There’s little doubt that printed fabrics for fashion designers will be the buzzword in local fashion circles following this year’s annual Durban Fashion Fair (DFF). This year, some 55 fashion designers showcased their creations on the catwalk at the 8th edition of the extravaganza.
The DFF, which has become a fixture on the national fashion calendar, has not only helped to grow the fashion industry in Durban but has become so important for creating employment and entrepreneurship opportunities for exhibitors, models and designers alike.
As they were brainstorming their creations and looking for inspiration, the young fashionistas would have been talking about printed textiles and printed fabrics for fashion designers. And we reckon cotton would have been close to the top of the list, especially given the warm conditions that we are accustomed to in sunny South Africa. Linen, viscose and silk would also have been likely contenders.
Cotton is a great textile for dressmakers and fashion designers alike. It available in so many different weights, and is affordable and comfortable to wear. It absorbs moisture well and dries relatively quickly, which helps to keep the skin cool. It’s more durable than linen and can be machine-washed without any problem.

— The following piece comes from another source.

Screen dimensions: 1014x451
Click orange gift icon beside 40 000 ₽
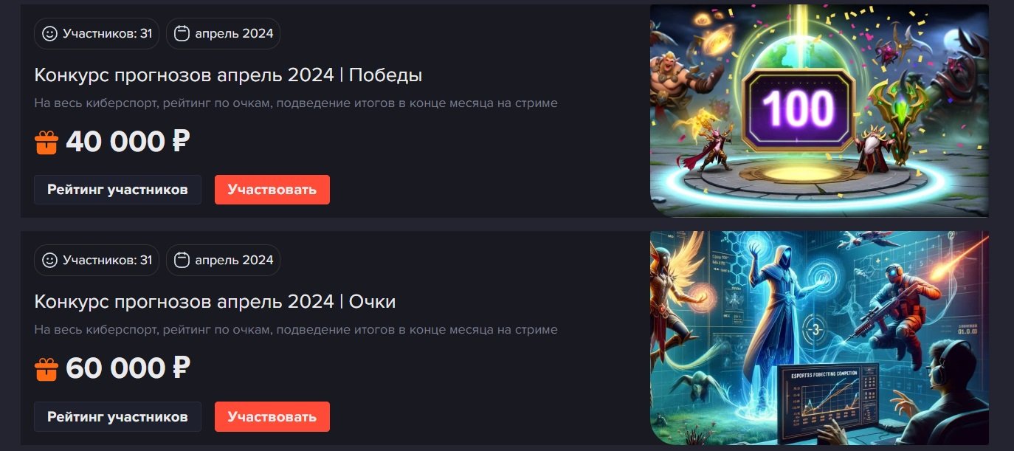point(46,142)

Let’s take a closer look at our selection of printed fabrics for fashion designers. We’ll start by looking at cotton, and these three cotton textiles in particular: cotton sateen, cotton silk and cotton poplin – all of which make for perfect hot weather garments. After that, we’ll look at poly satin poly georgette.
In addition to draping well and not being too prone to creasing, cotton sateen is great to sew. Most striking, though, is the amazing texture of the textile.
Besides the wonderful texture, cotton sateen has a distinctive sheen which gives it a luxurious look.
This lustrous appearance and the softness of the end-product textile is achieved through a process called mercerisation, named after the Englishman John Mercer. Mercerisation also makes the textile more receptive to dye.
Cotton and silk can be combined to make a hybrid textile. The textile we supply is a 30% cotton and 70% silk blend. The elasticity and feel depend on the percentages used of each.
Overall, this textile is lightweight, absorbent and soft, though not as smooth as silk. The wonderful characteristic of cotton silk is its versatility. It can be used to make a variety of different items of clothing.
100% Cotton Poplin
Poplin has been termed the “solid, all-rounder fabric that really can’t do any wrong.” Poplin is characterised by its distinctive ribbed texture and has a very tight weave. It is soft to the touch, durable, smooth and drapes well.
Previously made by weaving silk and wool yarn, most poplin in use today is the 100% real cotton variety, which makes it lightweight and strong. It is these attributes which make it suitable textile for many different types of clothing, from shirts and skirts to trousers and jackets.
100% Poly Sateen
Polyester satin is a perfect textile for creating gowns, cinched dresses and blazers. The textile, which has a very distinctive weave, has a floating, glossy appearance which is durable and wrinkle resistant.
It is notoriously difficult to work. However, some of the most beautiful ball gowns, wedding dresses and lingerie are created from this fabric.
100% Poly Georgette
Georgette is a wonderful textile to use when making blouses, dresses, evening gowns, saris and trimmings. Manufactured of highly twisted yarns, this sheer, lightweight, dull fabric is characterised by it crinkly appearance.
Polyester georgette is made from synthetic fibres (unlike the natural fibres used in cotton). The beauty of poly georgette is that it has the qualities of a silk georgette but is more durable. This means it is great for dressmakers and designers alike.
While the five fabrics outlined above are different in many ways, they all have one thing in common.
They are the perfect printed fabrics for fashion designers, dressmakers and even tailors looking to create that something extra special. Whether they are creatives showing their work on the catwalk or talented seamstresses working for themselves.